Stored records →
=-=-=-=-=

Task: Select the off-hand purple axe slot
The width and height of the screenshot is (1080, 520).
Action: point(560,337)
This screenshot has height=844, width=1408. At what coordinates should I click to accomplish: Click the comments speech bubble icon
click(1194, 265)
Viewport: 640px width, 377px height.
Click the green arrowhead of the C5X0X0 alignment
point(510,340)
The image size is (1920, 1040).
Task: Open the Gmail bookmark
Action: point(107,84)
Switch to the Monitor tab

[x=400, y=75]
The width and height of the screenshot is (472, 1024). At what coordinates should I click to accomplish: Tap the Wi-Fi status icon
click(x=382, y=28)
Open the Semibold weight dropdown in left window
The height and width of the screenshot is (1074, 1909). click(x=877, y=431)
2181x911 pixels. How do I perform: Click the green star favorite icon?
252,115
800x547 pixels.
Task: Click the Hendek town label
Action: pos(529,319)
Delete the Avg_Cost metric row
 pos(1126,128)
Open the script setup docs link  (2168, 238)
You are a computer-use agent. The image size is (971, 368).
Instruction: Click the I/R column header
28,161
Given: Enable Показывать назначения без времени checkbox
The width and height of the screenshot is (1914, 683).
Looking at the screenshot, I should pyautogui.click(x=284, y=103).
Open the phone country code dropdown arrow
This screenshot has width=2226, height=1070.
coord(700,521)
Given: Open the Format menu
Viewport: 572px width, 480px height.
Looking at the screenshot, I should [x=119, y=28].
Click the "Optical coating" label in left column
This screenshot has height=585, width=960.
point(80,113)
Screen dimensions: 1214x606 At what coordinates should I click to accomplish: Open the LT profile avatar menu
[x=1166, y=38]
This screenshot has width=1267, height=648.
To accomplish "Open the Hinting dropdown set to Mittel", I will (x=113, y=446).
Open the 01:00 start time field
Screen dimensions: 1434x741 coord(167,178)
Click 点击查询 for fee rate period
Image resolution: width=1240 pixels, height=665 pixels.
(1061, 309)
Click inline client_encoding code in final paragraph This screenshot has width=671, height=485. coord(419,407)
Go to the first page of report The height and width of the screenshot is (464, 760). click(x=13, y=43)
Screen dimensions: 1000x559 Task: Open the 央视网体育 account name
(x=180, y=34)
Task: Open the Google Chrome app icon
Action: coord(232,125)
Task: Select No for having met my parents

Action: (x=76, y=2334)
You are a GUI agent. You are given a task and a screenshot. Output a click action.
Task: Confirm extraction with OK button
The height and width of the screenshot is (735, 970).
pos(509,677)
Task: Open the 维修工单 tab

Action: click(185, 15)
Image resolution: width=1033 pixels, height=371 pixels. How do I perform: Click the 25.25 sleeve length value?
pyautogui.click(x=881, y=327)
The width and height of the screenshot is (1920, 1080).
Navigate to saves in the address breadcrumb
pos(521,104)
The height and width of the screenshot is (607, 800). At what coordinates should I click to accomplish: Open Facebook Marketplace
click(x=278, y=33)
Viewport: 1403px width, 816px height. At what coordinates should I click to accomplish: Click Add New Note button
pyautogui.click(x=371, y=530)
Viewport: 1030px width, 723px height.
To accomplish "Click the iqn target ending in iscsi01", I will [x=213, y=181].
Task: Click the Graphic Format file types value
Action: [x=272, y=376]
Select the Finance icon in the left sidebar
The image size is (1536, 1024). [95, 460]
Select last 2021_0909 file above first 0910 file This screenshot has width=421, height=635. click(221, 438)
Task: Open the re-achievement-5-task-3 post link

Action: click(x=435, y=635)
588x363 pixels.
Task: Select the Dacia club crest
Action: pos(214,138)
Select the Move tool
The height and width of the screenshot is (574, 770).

=-=-=-=-=

Out of the data above, transcribe exactly and only the lines starting with the line that has "Task: Open the 维修工单 tab" and going on through the line that has "Viewport: 1030px width, 723px height.", both included.

Answer to this problem →
Task: Open the 维修工单 tab

Action: click(185, 15)
Image resolution: width=1033 pixels, height=371 pixels. How do I perform: Click the 25.25 sleeve length value?
pyautogui.click(x=881, y=327)
The width and height of the screenshot is (1920, 1080).
Navigate to saves in the address breadcrumb
pos(521,104)
The height and width of the screenshot is (607, 800). At what coordinates should I click to accomplish: Open Facebook Marketplace
click(x=278, y=33)
Viewport: 1403px width, 816px height. At what coordinates should I click to accomplish: Click Add New Note button
pyautogui.click(x=371, y=530)
Viewport: 1030px width, 723px height.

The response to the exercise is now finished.